**Verilen görev 1**.
Seçim komiklikleri yazısında "Üzerinizdeki stresi biraz" sözleriyle açılıp "işi be vekilim!" sözleriyle kapanan bölümü, "telefon" yerine "mektup" koyarak değiştirip yeniden yaz.
**Verilen görev 2**.
Seçim komiklikleri yazısının, başlık ve tarihten sonraki gövdesinde adı geçen kişileri sırala.
**Verilen görev 3**.
Seçim komiklikleri yazısını, gösterilen son cümlenin ardından sürdür.

**Alıntı metin**.
◇ ◇ ◇ ◇ ◇ ◇ ◇
Lütfi Albayrak

LÜTFİ ALBAYRAK

Tarihi 24 Haziran 2018

Seçim komiklikleri

İşte beklenen 24 Haziran seçimleri geldi. Birazdan ya oy kullanmaya gideceksiniz ya da oyu kullandınız geldiniz.
Üzerinizdeki stresi biraz atalım. Biraz siyasetin komik taraflarından görelim.
Barbaros Uzunöner'in "Güldüren Milletvekili Anıları" kitabında, yaşanmış fıkra gibi anılar var. İşte CHP'li Rasim Çakır'a gelen bir telefon: Oğlumun arabasını çekiyorlar, sadece ehliyeti ve ruhsatı yok. Hallet şu işi be vekilim!
Erkan Mumcu-Isparta (ANAVATAN Genel Başkanı): Seçim çalışmaları için Eğridir'e tepeden bakan bir köye gittik. Karşılamada vatandaşlarla tek tek öpüşmeye başladım. Ancak 30-40 kişide bir, bir köy bekçisini öpüyordum. Sonra durumu çözdüm. Köy bekçisi bir taneymiş ama onu her öptüğümde sıranın en başına geçiyormuş ve ben hep aynı bekçiyi öpüyormuşum. Üstelik, köy halkı bir daire oluşturmuş, ben, döne döne aynı kişileri öpmüşüm.
◇ ◇ ◇ ◇ ◇ ◇ ◇
**Veri bölümü**.

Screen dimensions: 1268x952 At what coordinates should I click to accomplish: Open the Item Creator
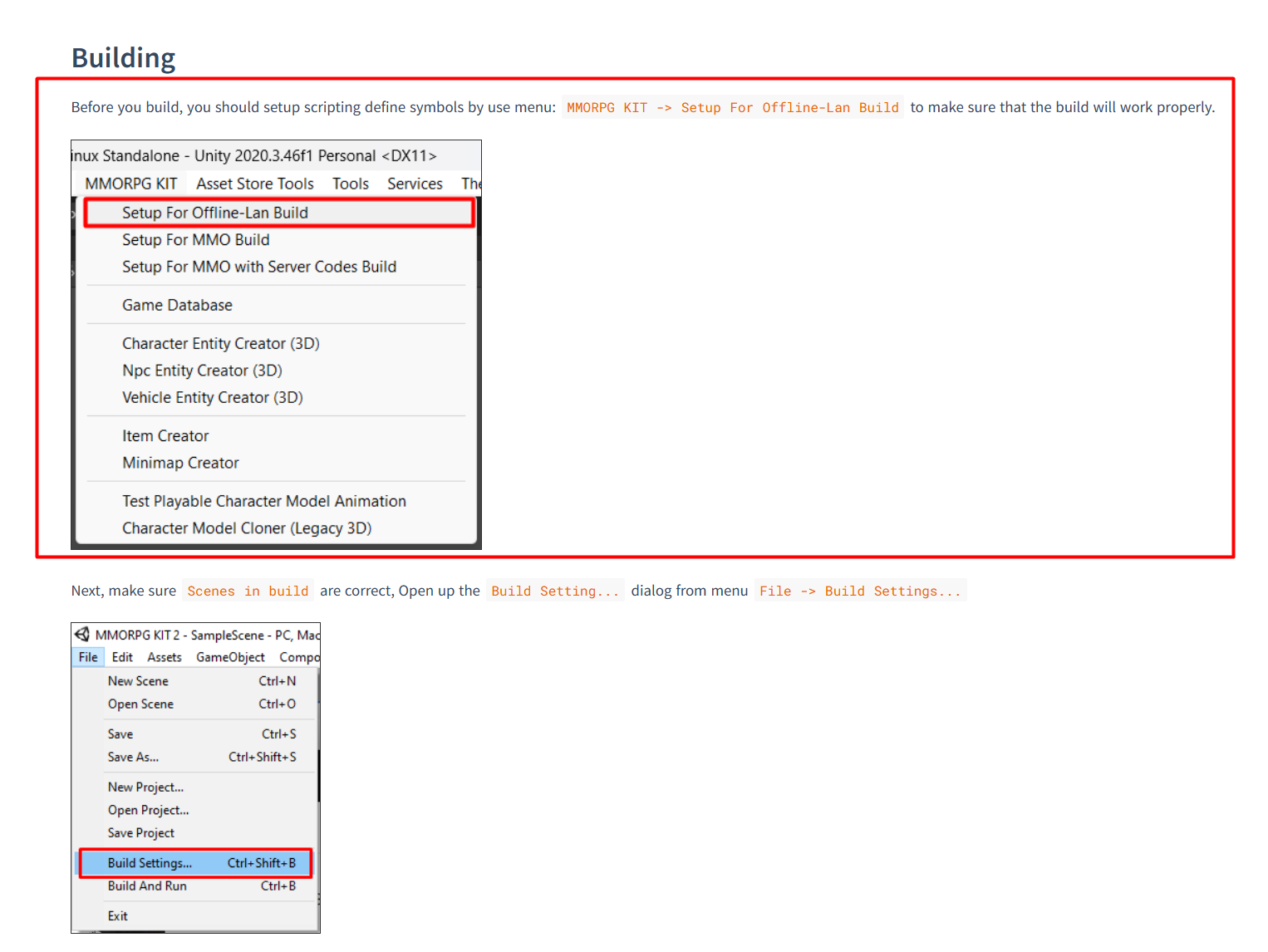coord(165,435)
◇ ◇ ◇ ◇ ◇ ◇ ◇
**Görev yanıtı 1**.
Üzerinizdeki stresi biraz atalım. Biraz siyasetin komik taraflarından görelim.
Barbaros Uzunöner'in "Güldüren Milletvekili Anıları" kitabında, yaşanmış fıkra gibi anılar var. İşte CHP'li Rasim Çakır'a gelen bir mektup: Oğlumun arabasını çekiyorlar, sadece ehliyeti ve ruhsatı yok. Hallet şu işi be vekilim!

**Görev yanıtı 2**.
Barbaros Uzunöner, Rasim Çakır, Erkan Mumcu

**Görev yanıtı 3**.
Emin Koç-Yozgat (CHP): 1989 seçimleri öncesi muhabir olarak gittiğim Antalya mitinginde, Erdal İnönü'nün konuşma yaptığı otobüse yaklaşmak istediğim. Ama polisler beni durdurdu.
Basın kartımı çıkartmaya çalışırken, İnönü elindeki mikrofonla seslendi:
"Sayın Koç'u bırakın" Sonra bazı gazeteciler olayı algılayamadıklarından İnönü hakkında, "Ne kadar kibar biri, kurbanlık hayvana bile 'Sayın' diye sesleniyor" şeklinde yayımladılar.
Şevket Arz-Trabzon (CHP):
Trabzon'dan bir vatandaş, milletvekiline telefon açar: Vekilim yarın sizi ziyaret etmeye geleceğim.
Arz: Buyur gel… Aynı günün gecesi saat 03.00'te vatandaş tekrar arar: Vekilim, otobüs Sungurlu'da mola verdi. Geliyorum.
Reyhan Balandı-Afyon (ANAVATAN):
Balandı, milletvekili yeminini ettikten sonra annesini arar: Anne, yemin töreninde çok başarılı oldum, iyi geçti.
Balandı'nın annesi: İyi kızım, tamam da, limon sıkacağı nerede?
Osman Seyfi-Nevşehir (AKP):
Vatandaşın biri gece yarısı 02.00'de arar:
Beni tanıdınız mı?
-Seyfi: Hayır tanımadım.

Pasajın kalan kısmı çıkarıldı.